I won’t be able to enjoy myself unless I eat everything I want.”Especially during the holiday season when treats and desserts seem to lurk around every corner, it’s important to remember that it’s not all-or-nothing. It’s not as if you’ll be able to eat everything you want, whenever you want, or you won’t be able to eat anything you enjoy at all. There is, in fact, a huge middle ground. It is perfectly reasonable to plan in advance when and where you’ll have extra treats, but it probably can’t be every single time treats are offered to you if you want to reach your goal. It’s important to remember that not eating treats has its own rewards, too. When you stay in control and don’t give in every time you’re craving something, it means that you’ll be able to enjoy maintaining your weight (or even losing weight). While you won’t necessarily get the (momentary) enjoyment of eating certain treats, you’re likely to experience significant enjoyment when your clothes still fit, when you step on the scale, and when you feel good about yourself. 
 
Response Card:
 
It’s not all-or-nothing. I can still enjoy some holiday food and also enjoy all the benefits of weight loss. Besides, if I go overboard, I won’t feel good about myself or my eating.
 
 
It’s okay to eat whatever I want because it’s the holidays, and besides, everyone else is.” Unfortunately your body processes calories in the same way, 365 days a year. Your body doesn’t know or care that it’s the holidays, that it’s your birthday, that it’s the weekend, that you’re on vacation, or that you’re at a special event. Regardless of the day or the circumstance, if you take in too many calories, you will gain weight. This means that if you want to work on losing or maintaining your weight, you can’t eat everything, even though it’s during the holiday season. Similarly, your body also doesn’t know or care what everyone else around you is eating. It only knows what you are eating. So just because everyone else is eating five cookies, it doesn’t mean that you should eat five cookies, if it’s not in your plan. Additionally, make sure you look out for the sabotaging thought, “I was so good and didn’t eat all those other things, so it’s okay to eat this [food I hadn’t planned].” Just as your body doesn’t know or care what day of the year it is or what anyone else is eating, it also doesn’t know how many treats you turned down – it only knows and processes the foods you do eat.
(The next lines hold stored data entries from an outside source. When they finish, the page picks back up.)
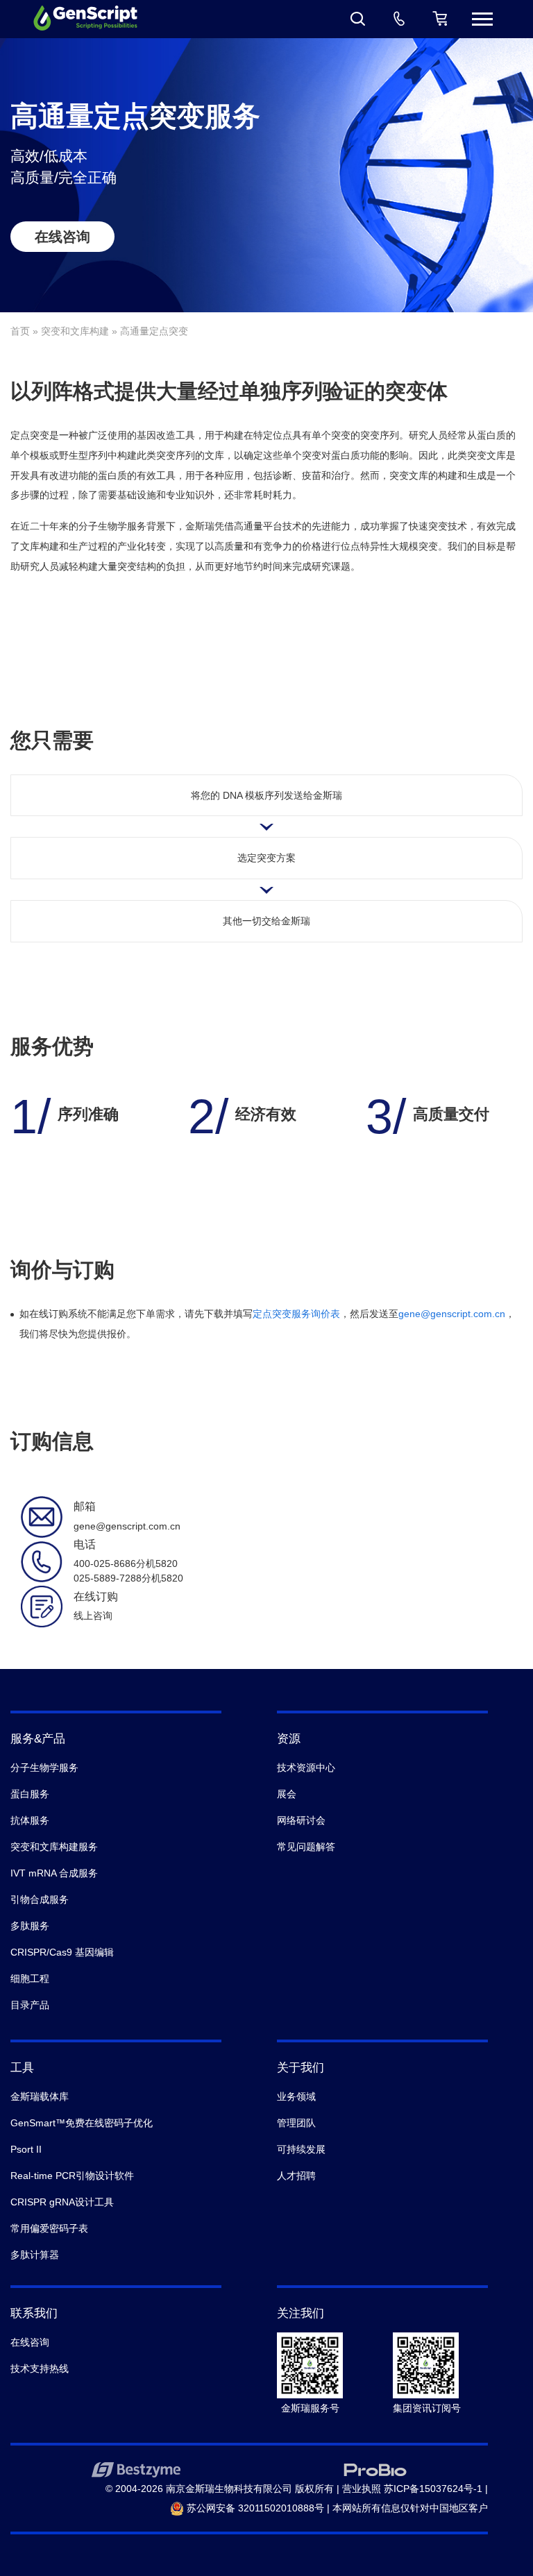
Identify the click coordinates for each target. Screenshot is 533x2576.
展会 (286, 1793)
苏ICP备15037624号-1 (433, 2488)
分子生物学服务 (44, 1767)
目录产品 (29, 2004)
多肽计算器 (34, 2254)
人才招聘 (296, 2175)
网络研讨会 (301, 1820)
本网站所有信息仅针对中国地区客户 (410, 2508)
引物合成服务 (39, 1899)
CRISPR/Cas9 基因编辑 (62, 1952)
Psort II (26, 2149)
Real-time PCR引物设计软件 (72, 2175)
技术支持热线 (39, 2368)
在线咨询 (62, 236)
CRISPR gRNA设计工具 (62, 2202)
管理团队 (296, 2122)
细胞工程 (29, 1978)
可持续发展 (301, 2149)
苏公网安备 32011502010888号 (254, 2508)
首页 (20, 331)
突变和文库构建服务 (54, 1846)
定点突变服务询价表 (296, 1313)
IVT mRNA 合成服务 (54, 1873)
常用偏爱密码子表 (49, 2228)
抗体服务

So just because you said “no” ten times, does not necessarily mean it’s okay to say yes the eleventh time. 
 
Response Card:
 
My body doesn’t know or care that it’s the holidays, that everyone else around me is eating certain foods, or how many treats I already passed up. It only knows what I eat, so I have to be deliberate in all of my decisions.
 
 
I’m just going to let go and enjoy. I’ll get back on track once the holiday season has passed.” This may be one of the most common holiday sabotaging thoughts – and the one that can lead to the most weight gain (and subsequent unhappiness). It’s important to remember that deciding to just “let go and enjoy” comes with consequences, particularly once the holidays are over. Think back to previous holiday seasons – how did you feel afterwards when you decided to just throw in the towel on healthy eating? Did you feel good about yourself? Did you feel good about gaining weight, about having your clothes fit differently, about having to struggle to try to get back to normal eating? When you were coping with the negative consequences of letting your eating get out of hand, did you wish you had done things differently? This is the year that you can start doing things differently! This is the year that you can work on maintaining a healthy balance during the holiday season, responding to your sabotaging thoughts, and enjoying all the benefits that come from staying in control over you eating, both physically and psychologically. This can be the year that’s the model for every year to come. Why wait? 
 
Response Card:
 
Letting go over the holiday season in the past has never helped me to achieve my goals. While I may enjoy eating a lot in the moment, I always feel terribly about it afterwards when I gain weight. This year, it’s worth it to me to do things differently so that I end up in a better place.